If use tf2, the model.summary() of keras can help output the model summary, and the rllib also defines the base_model. But if use Pytorch, how to output the model summary?
Hey @bug404 . If you have an RLlib Trainer object:
print(trainer.get_policy().model)
If you are using tune.run, try to add this line into ray/rllib/policy/torch_policy.py:~164 (after we assign self.model to the 0th of the multi-GPU towers):
print(self.model)
It’s very helpful, thank you very much.
It’s a very cool way modifying the source code to support this feature, haha.
Hey @sven1977 ,
I use policy.model.base_model.summary()
to output shape of model, but it reports
AttributeError: 'FullyConnectedNetwork' object has no attribute 'base_model'
.
So I just use trainer.get_policy().model
to see it, and output is:
FullyConnectedNetwork(
(_logits): SlimFC(
(_model): Sequential(
(0): Linear(in_features=32, out_features=6, bias=True)
)
)
(_hidden_layers): Sequential(
(0): SlimFC(
(_model): Sequential(
(0): Linear(in_features=20, out_features=32, bias=True)
(1): ReLU()
)
)
(1): SlimFC(
(_model): Sequential(
(0): Linear(in_features=32, out_features=64, bias=True)
(1): ReLU()
)
)
(2): SlimFC(
(_model): Sequential(
(0): Linear(in_features=64, out_features=32, bias=True)
(1): ReLU()
)
)
)
(_value_branch_separate): Sequential(
(0): SlimFC(
(_model): Sequential(
(0): Linear(in_features=20, out_features=32, bias=True)
(1): ReLU()
)
)
(1): SlimFC(
(_model): Sequential(
(0): Linear(in_features=32, out_features=64, bias=True)
(1): ReLU()
)
)
(2): SlimFC(
(_model): Sequential(
(0): Linear(in_features=64, out_features=32, bias=True)
(1): ReLU()
)
)
)
(_value_branch): SlimFC(
(_model): Sequential(
(0): Linear(in_features=32, out_features=1, bias=True)
)
)
)
The input latitude of my environment is 20 and the output latitude is 3. And the definition of environment and network initialization are as follows:
class Env(gym.Env)
def __init__(self):
self.action_space = Box(-1, 1, [3, ])
self.observation_space = Box(-1, 1, [20, ])
...
------------------
ray.init()
config = DEFAULT_CONFIG.copy()
config['model']['fcnet_hiddens'] = [32, 64, 32]

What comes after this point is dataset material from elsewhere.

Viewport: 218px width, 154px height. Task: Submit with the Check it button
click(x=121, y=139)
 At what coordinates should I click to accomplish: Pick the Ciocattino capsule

config['model']['fcnet_activation'] = "relu"
...
So I’m a little confused about that the out_features
of network is not 3.
Hi @Glaucus-2G,
If you take a look at this dataflow diagram, the part you are describing is the green model box on the right part of the image. The outputs of the model are the logits that are sent to the ActionDistribution box. It is the ActionDistribution box that converts those logits into the actual actions.
In your example you will get 32 logit outputs from the model and 3 action outputs from the ActionDistribution. Does this make sense?
Hey @mannyv ,
Thank you for your reply!You helped me understand this content very well. I have ignored the function of the ActionDistribution box before.